Milan Orlowski

Personal information
- Nationality: Czechoslovakia
- Born: 7 September 1952 (age 73) Prague, Czechoslovakia

Sport
- Sport: Table tennis

Medal record
Men's table tennis
Representing Czechoslovakia
World Championships
| Silver medal – second place | 1985 Gothenburg | Doubles |
European Championships
| Bronze medal – third place | 1986 Prague | Mixed Doubles |
| Silver medal – second place | 1982 Budapest | Team |
| Bronze medal – third place | 1980 Berne | Doubles |
| Gold medal – first place | 1980 Berne | Mixed Doubles |
| Gold medal – first place | 1978 Duisburg | Doubles |
| Bronze medal – third place | 1976 Prague | Singles |
| Silver medal – second place | 1976 Prague | Doubles |
| Silver medal – second place | 1976 Prague | Mixed Doubles |
| Gold medal – first place | 1974 Novi Sad | Singles |
| Silver medal – second place | 1974 Novi Sad | Mixed Doubles |
| Bronze medal – third place | 1972 Rotterdam | Doubles |
| Bronze medal – third place | 1972 Rotterdam | Mixed Doubles |

= Milan Orlowski =

Czechoslovak table tennis player

Milan Orlowski (born 7 September 1952 in Prague) is a former Czech table tennis player.

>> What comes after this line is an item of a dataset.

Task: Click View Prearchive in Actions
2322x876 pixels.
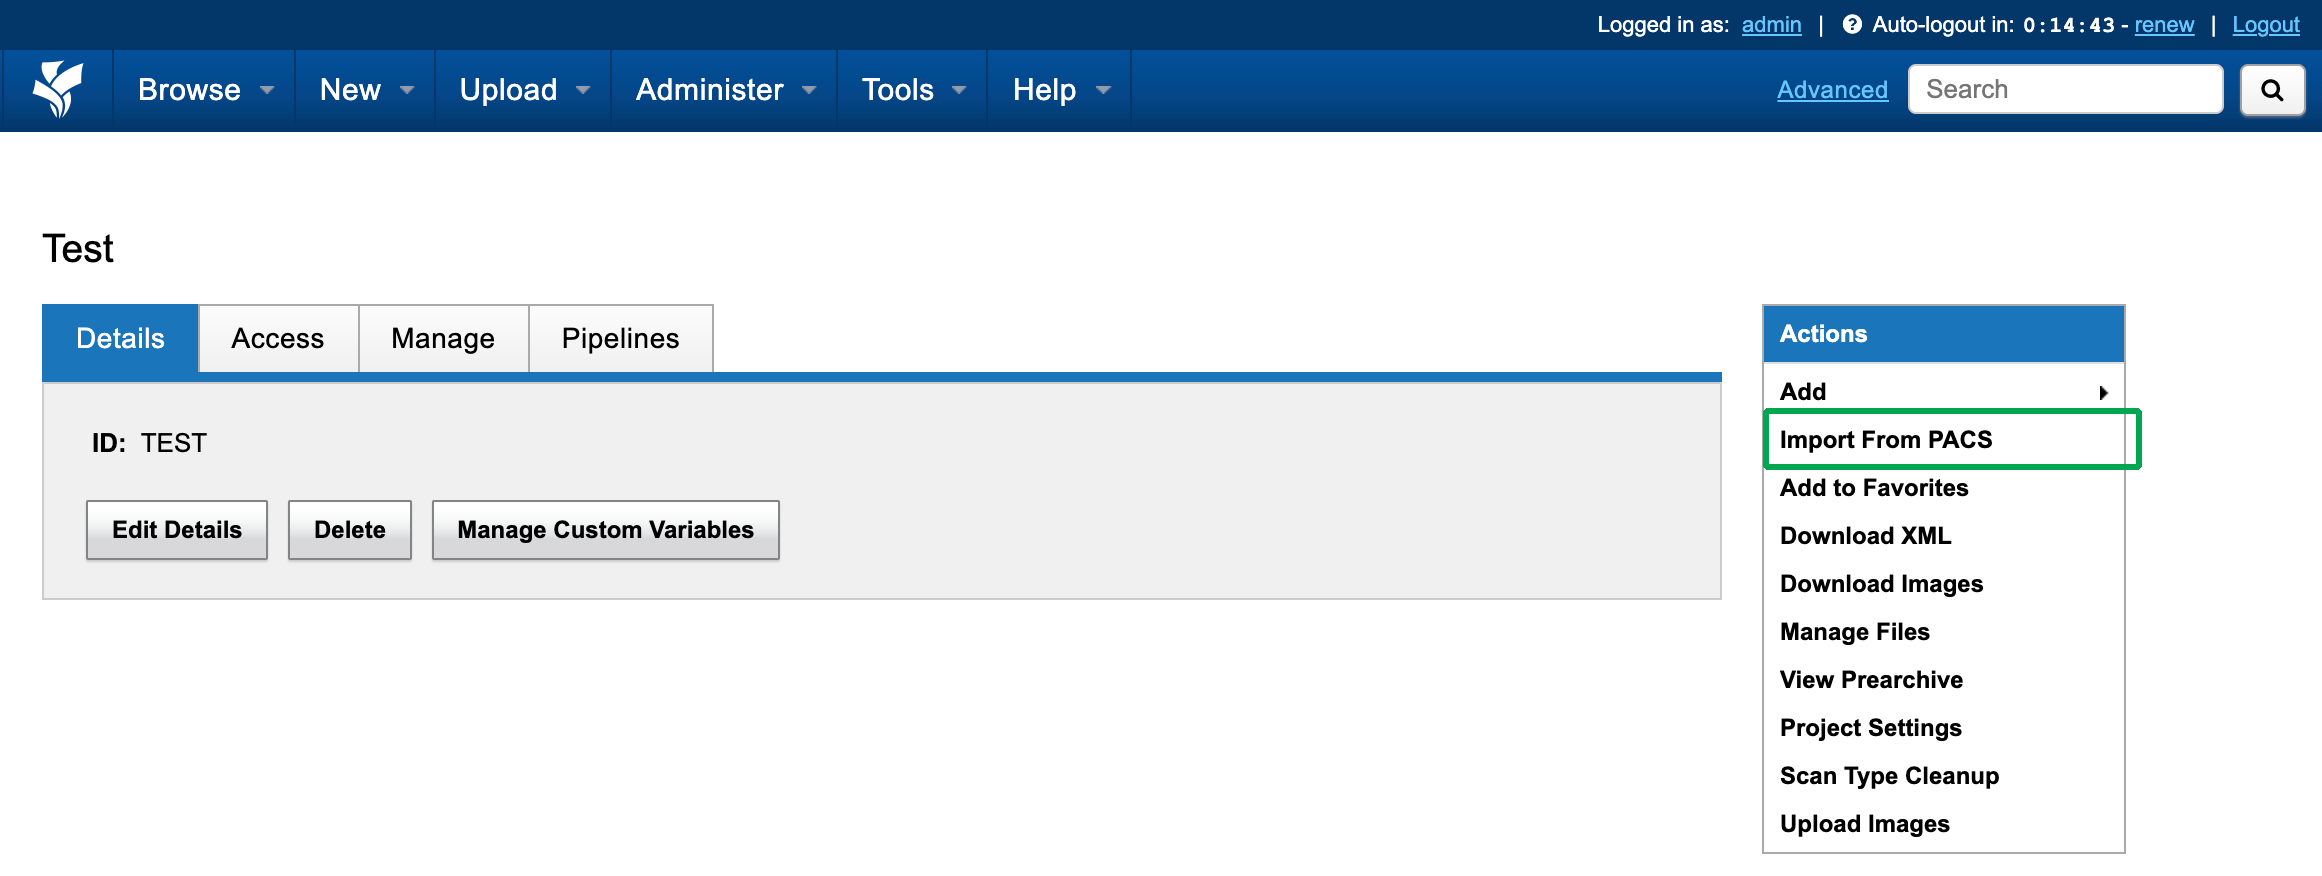Action: tap(1871, 680)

He is a former representative of Czechoslovakia. vice-champion of the world, champion of Europe, meritorious master of sports and member of the Hall of Fame of Czech table tennis.

==Table tennis career==
From 1972 to 1986, Orlowski won several medals in singles, doubles, and team events in the Table Tennis European Championships and in the World Table Tennis Championships

He won a silver medal at the 1985 World Table Tennis Championships in the men's doubles with Jindřich Panský.

He also won two English Open titles.